One weekend, doing yoga in my apartment, I kicked over a glass. It broke on my forehead, and blood splattered onto the carpet. The wound was gushing. But I refused to seek medical help until I completed the full range of sun salutations. That’s when I knew I couldn’t avoid therapy any longer. I had become a danger to myself. I was afraid of what else my addiction to exercise would lead me to do.

Find out what happened when the writer finally faced up to her addiction.
Getting Help — Finally

I began seeing a cognitive behavioral therapist. I was terrified that she’d make me give up the gym entirely. But I was relieved when she told me that wasn’t the goal — our priority was to find a more balanced approach to exercise, which, eventually, we did.

Changing my habits was arduous. The first day I didn’t do cardio, I felt like my skin was crawling. But over time, I realized that an off day here or there, a scaling back on intensity and time spent at the gym when I was tired or sick, made me feel stronger — and gave me more energy to engage in other activities outside the gym.

I got a prescription for antianxiety medication. I pursued other passions — writing, comedy, and spending much more time with family and friends. And along the way, I met someone who fell in love with me, not just for my body but for my mind — enlightening me to the possibility that I was worth so much more than the miles I logged or the weight I could lift. (That I had more time in my day to spend with this person, due to my more reasonable exercise schedule, also helped open my eyes to this liberating realization.) (Check out these 20 Ways to Get Happy (Almost) Instantly!)

This isn’t to say that I’ve stopped stressing about the gym altogether, or that I never fall back on old habits. There are still days when I spend too much time on the treadmill, only to realize what I was running from is still waiting for me when I get off. But my life today is filled with pursuits that bring me more satisfaction — and give me a greater sense of purpose — than any amount of calories burned or distance covered.
What You Need to Know

Up to three percent of the general population and 25 percent of people dealing with other addictions meet exercise addiction criteria, according to the National Institutes of Health. So what, exactly, are these exercise addiction criteria? Scientifically speaking, there are seven red flags:

Tolerance: Needing more and more physical activity to achieve an improvement in mood, sense of calm, or exercise high.
Withdrawal: Experiencing anxiety and irritability (and sometimes achiness or fatigue) on days where you can’t get to the gym.
Time: Devoting unusually large amounts of time to engaging in, planning, recovering from, or thinking about exercise.
Intention Effect: Planning to work out for a limited amount of time but repeatedly exceeding that limit.
Loss of Control: Being unable to temper the amount of time spent exercising and feeling as if it’s controlling your life.
Reduction in Other Activities: Canceling plans and losing interest in non-exercise-related activities as working out always takes precedence.
Continuance: Persisting in one’s workouts despite injury, illness, fatigue, or medical advice.

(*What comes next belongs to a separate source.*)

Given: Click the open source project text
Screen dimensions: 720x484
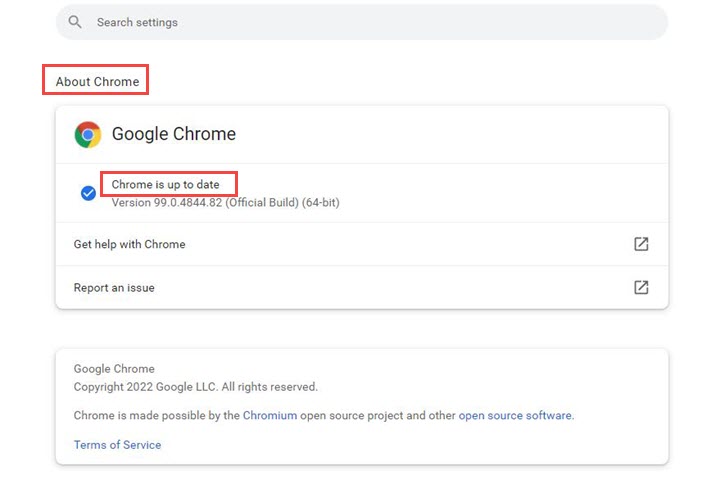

If you feel you meet these criteria, reach out to a mental health professional who specializes in behavioral addictions, obsessive compulsive habits, or body image issues. If you know someone you think might be suffering, tread lightly when confronting them (no one likes to be told they need help), but mention you’re concerned about their habits and offer support.

Though recovery from exercise addiction is a tricky process, there is hope for those who are suffering. It may take an immense amount of work — much of which is behavioral change (no easy task) — but trust me when I say you can get better (and you don’t even have to quit going to the gym)!